On the other hand, in a certain sense the European working
class in 1914-18 paid the price of ‘unity at all costs’. It did so not at the
outbreak of war, when the leaders were carried along by the nationalisms of the
mass of the class, but when the character of the war became clear, as the
statist-nationalist right wing held the whip hand over an anti-war left which
was afraid to split the movement. Rather similarly, Chinese workers in 1927,
Spanish workers in 1937-39, French workers in 1940, Indonesian workers in 1965
and Chilean workers in 1973 paid a savage price for the communist parties’
policy of ‘unity at all costs’.
More immediately, it is far from clear that the Gotha policy
actually succeeded in setting the difference between Eisenachers and
Lassalleans on one side. By the 1890s, the SDP had escaped from illegality and
reached a size at which attitudes to the state and government participation (at
least in the provinces) became a live issue. The question of the state,
government, coalitions and socialist strategy then resurfaced for debate in the
SDP and (in varying forms) across the Second International. The questions were
not posed in identical forms to the differences between Eisenachers and
Lassalleans, but their underlying principle was common.
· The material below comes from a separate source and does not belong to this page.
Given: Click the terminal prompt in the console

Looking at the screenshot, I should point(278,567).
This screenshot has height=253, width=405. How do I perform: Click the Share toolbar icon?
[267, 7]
Around the turn of the 19th and 20th century we can identify
roughly three ‘strategic hypotheses’ in the socialist movement. The right wing
is traditionally identified with reference to Eduard Bernstein’s Evolutionary
socialism, though it in fact included various forms of ‘pure trade
unionist’ politics, ethical socialism and so on. The centre can be identified
roughly with reference to Karl Kautsky’s (relatively late) The road to power.
The left can similarly be identified, even more roughly, and equally on the
basis of a late text, with Rosa Luxemburg’s The mass strike, the
political party and the trade unions. “Even more roughly” because
Luxemburg’s position is in some respects intermediate between the Kautskyites
and the core of the left.
This history is directly material to the LCR comrades’
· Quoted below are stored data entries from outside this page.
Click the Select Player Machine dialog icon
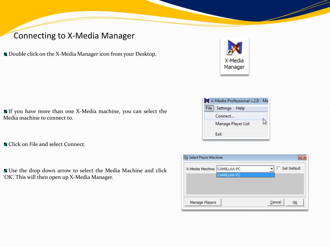The width and height of the screenshot is (330, 247). coord(186,158)
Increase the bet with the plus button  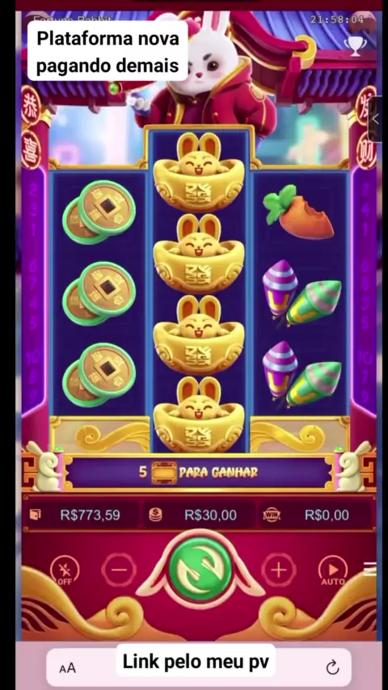(x=278, y=570)
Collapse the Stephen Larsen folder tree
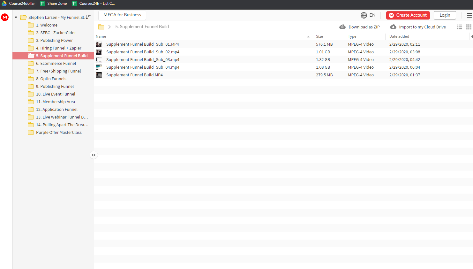 click(x=16, y=17)
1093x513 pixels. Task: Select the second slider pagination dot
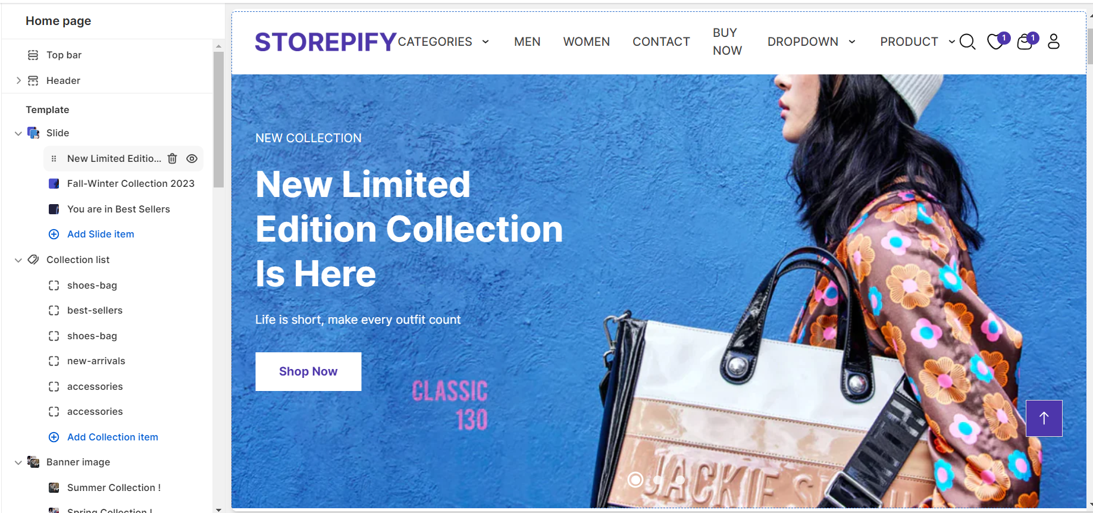coord(658,479)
texts, and yet they are silent on it. Durand’s argument is for all practical
purpose a recapitulation under different forms of Bernstein’s Evolutionary
socialism. Artous and Durand alike identify the ‘strategy of the insurrectionary
general strike’ as growing out of 1970s Trotskyist reappropriation of 1920s
Comintern documents. Its actual roots in the ‘mass strike strategy’ debated in
the Second International have gone missing. With them has also gone missing
both the devastating critique of this ‘strategy’ mounted by the centre and
right, and the extent to which Luxemburg’s The mass strike involved a
modification of the voluntarism of the original strategy.
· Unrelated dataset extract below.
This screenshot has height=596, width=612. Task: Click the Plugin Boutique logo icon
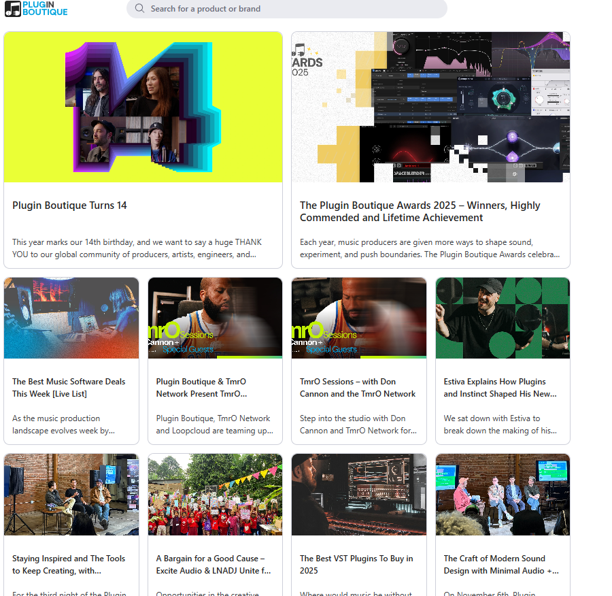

In a sense, too, we could make an analogy between
Callinicos’s position and Kautsky’s in the SDP’s and Second International’s
debates. Like Kautsky, Callinicos is verbally ‘orthodox’ and insists on
‘revolution’. Like Kautsky’s, Callinicos’s ‘revolutionism’ is deferred to an
indefinite future date. Like the SDP’s, the actual political practice of the
Socialist Workers Party protests the objectionable actions of the British state
- but does not offer a direct political challenge to its form as a state.
Both the content of the debate in the Second International
and its limitations are, then, essential if we are to understand modern
strategic questions rather than merely repeating old errors.